### Tasks to complete
**1.** Which organizations does the profile of Dave say he started or founded? List every one.
**2.** In the profile of Dave, rewrite the passage from "When the energy" to "on the farm.", replacing "low-cost" with "inexpensive".
**3.** According to the profile of Dave, how much food did Our Farm grow per acre?

### Excerpted text
============

When the energy crisis of 1978-79 struck, Dave started the American Homegrown Fuel Co., an educational organization that taught upwards of 7000 people how to produce and use low-cost alcohol fuel at home or on the farm.
KQED, San Francisco s Public Broadcasting System station, asked Dave to put his alcohol workshop on television, and together they spent two years making the ten-part series, Alcohol as Fuel. To accompany the series, Dave wrote the comprehensive manual on the subject, the original Alcohol Can Be A Gas! Shortly after the first show aired, in 1983, oil companies threatened to pull out their funding of KQED if the series was continued. KQED halted the distribution of the series and book (see this current book's Introduction for the whole story).
In 1984, Dave founded Planetary Movers, an award-winning social experiment and commercial venture, well known for productive activism (e.g., on behalf of Nicaragua's Sandinistas), as well as for pioneering practices of progressive employment, green marketing, and the sharing of a percentage of profits for peace and the environment.
In 1994, he started Our Farm. This community-supported agriculture (CSA) farm was also a teaching farm, based on sustainable practices, that hosted over 200 interns and apprentices from all over the world, and held regular tours for thousands of people. Our Farm grew as much as 100,000 pounds of food per acre, without a tractor, using only hand tools, on a terraced, 35-degree slope.
The International Institute for Ecological Agriculture (IIEA), founded by Dave in 1993, is dedicated to healing the planet while providing for the human community with research, education, and the implementation of socially just, ecologically sound, resource-conserving forms of agriculture the basis of all sustainable societies.
Dave has consulted for a wide array of clients, including governments, farmers, and companies interested in turning waste into valuable and profitable products. Recent work includes a feasibility study for a macadamia growers' cooperative in Mexico, and a water harvesting/reforestation project in Antigua, West Indies. He is working with a farming college connected to the government of Ghana to develop alternative fuels, to train agricultural extension agents in organic farming, and to design an ecological strategy to stop the Sahara Desert from advancing. He also recently inspired the city of Urbana, Illinois, to hold a conference between builders, lenders, developers, municipalities, building inspectors, architects, and engineers, to coordinate the mainstreaming of natural building technologies.

============

(Item position entries)
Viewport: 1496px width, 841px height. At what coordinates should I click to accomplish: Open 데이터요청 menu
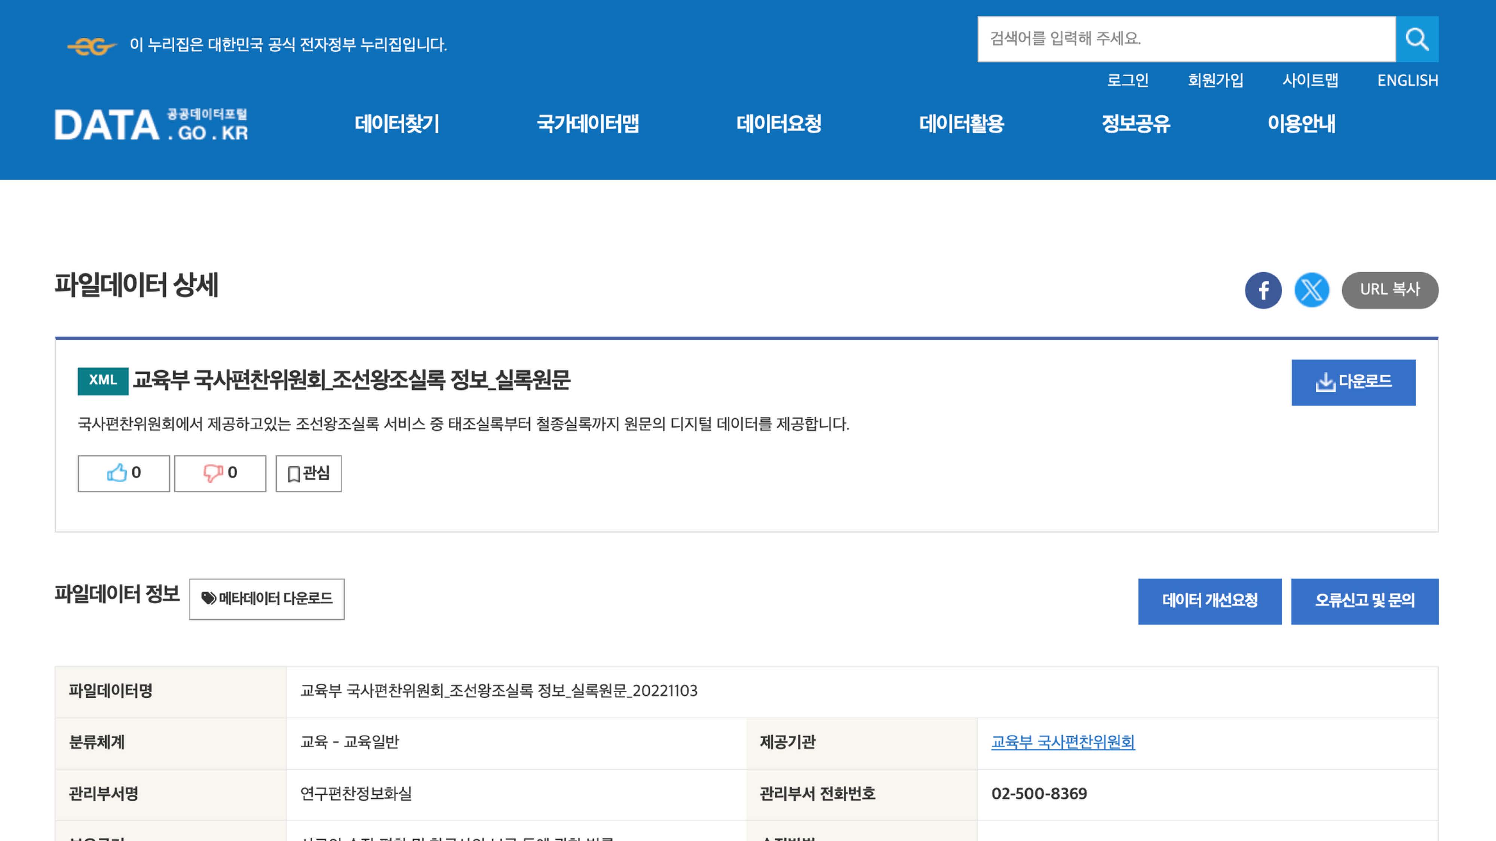(x=778, y=124)
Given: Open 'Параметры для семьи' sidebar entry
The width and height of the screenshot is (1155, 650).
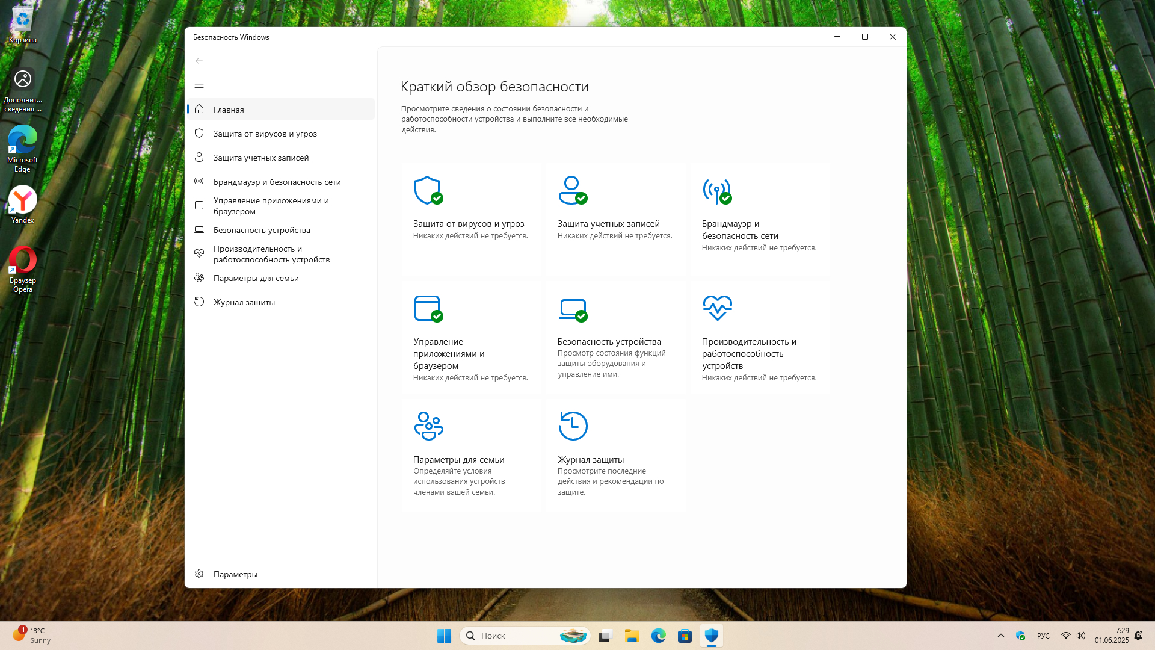Looking at the screenshot, I should pos(256,278).
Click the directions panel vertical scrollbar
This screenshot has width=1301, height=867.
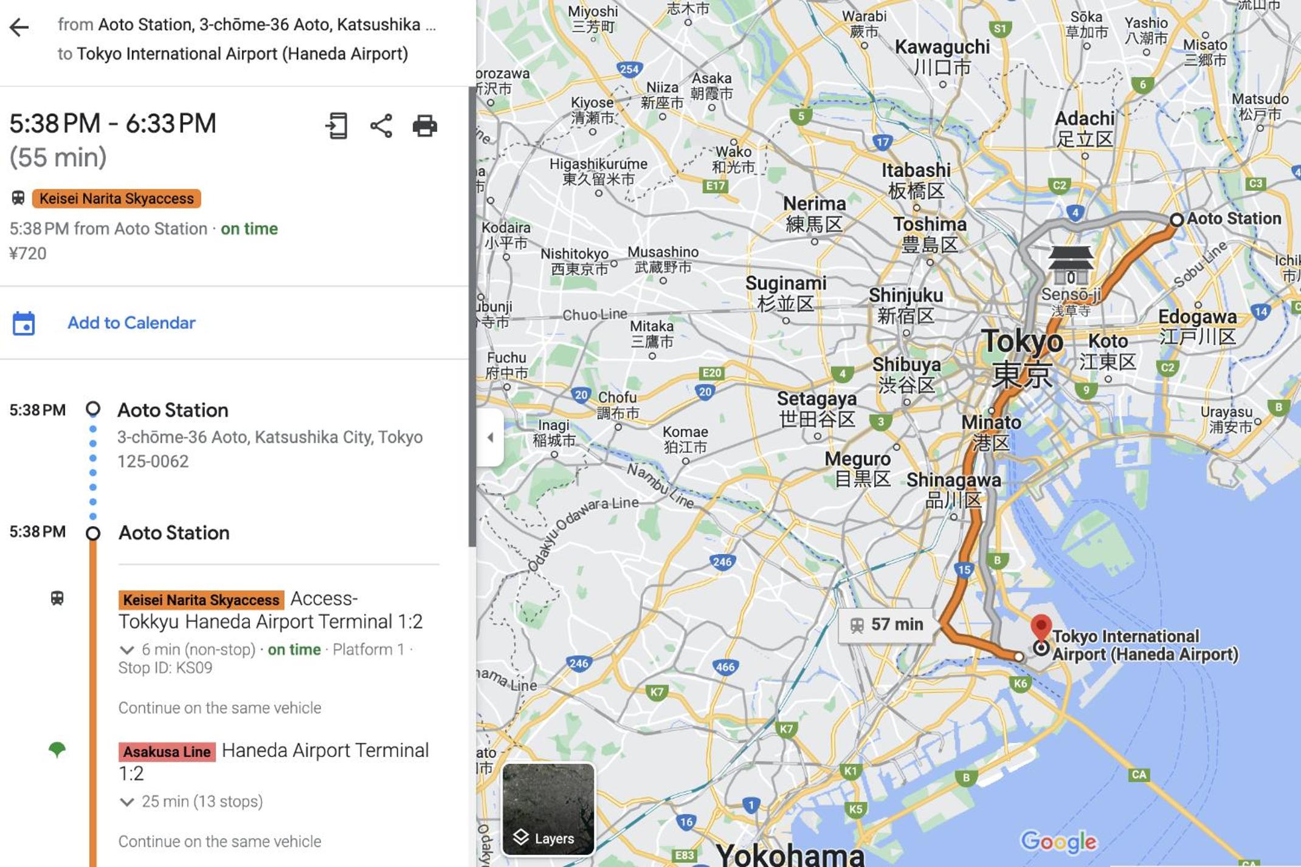pos(472,316)
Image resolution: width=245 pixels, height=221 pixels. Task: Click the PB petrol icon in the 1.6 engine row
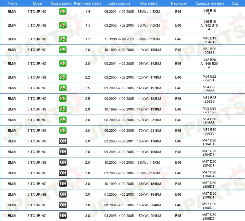[63, 12]

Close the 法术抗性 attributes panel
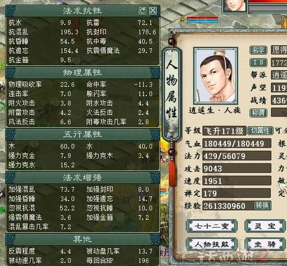(153, 10)
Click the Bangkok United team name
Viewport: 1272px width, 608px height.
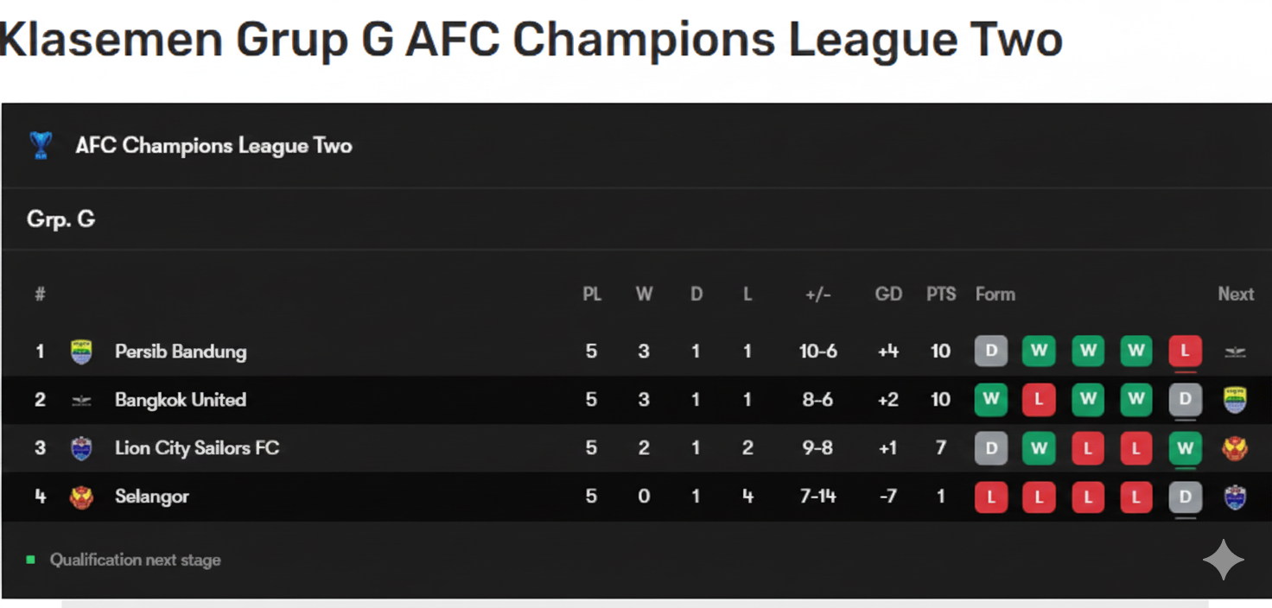[x=180, y=400]
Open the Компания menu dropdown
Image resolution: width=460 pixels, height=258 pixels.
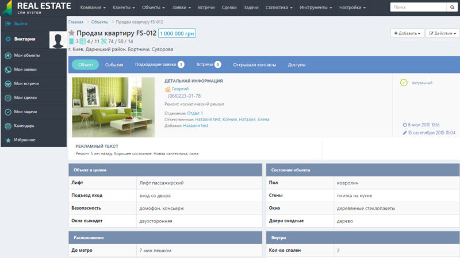point(93,8)
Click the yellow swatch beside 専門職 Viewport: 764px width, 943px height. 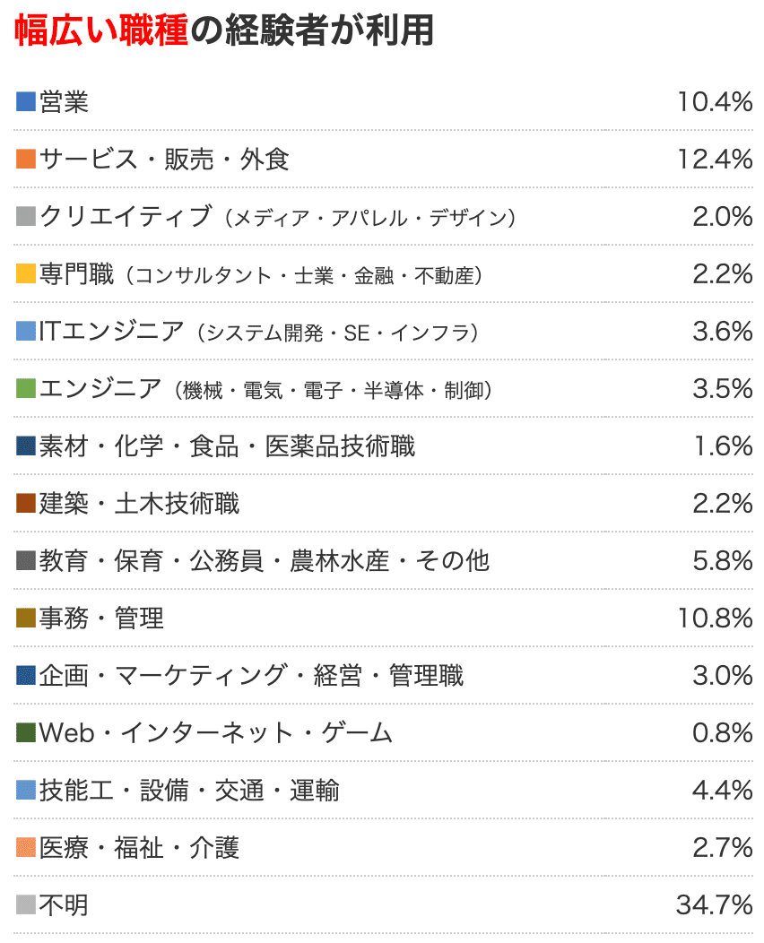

============

### Full answers
**1.**
American Homegrown Fuel Co.
Planetary Movers
Our Farm
International Institute for Ecological Agriculture (IIEA)

**2.**
When the energy crisis of 1978-79 struck, Dave started the American Homegrown Fuel Co., an educational organization that taught upwards of 7000 people how to produce and use inexpensive alcohol fuel at home or on the farm.

**3.** As much as 100,000 pounds of food per acre.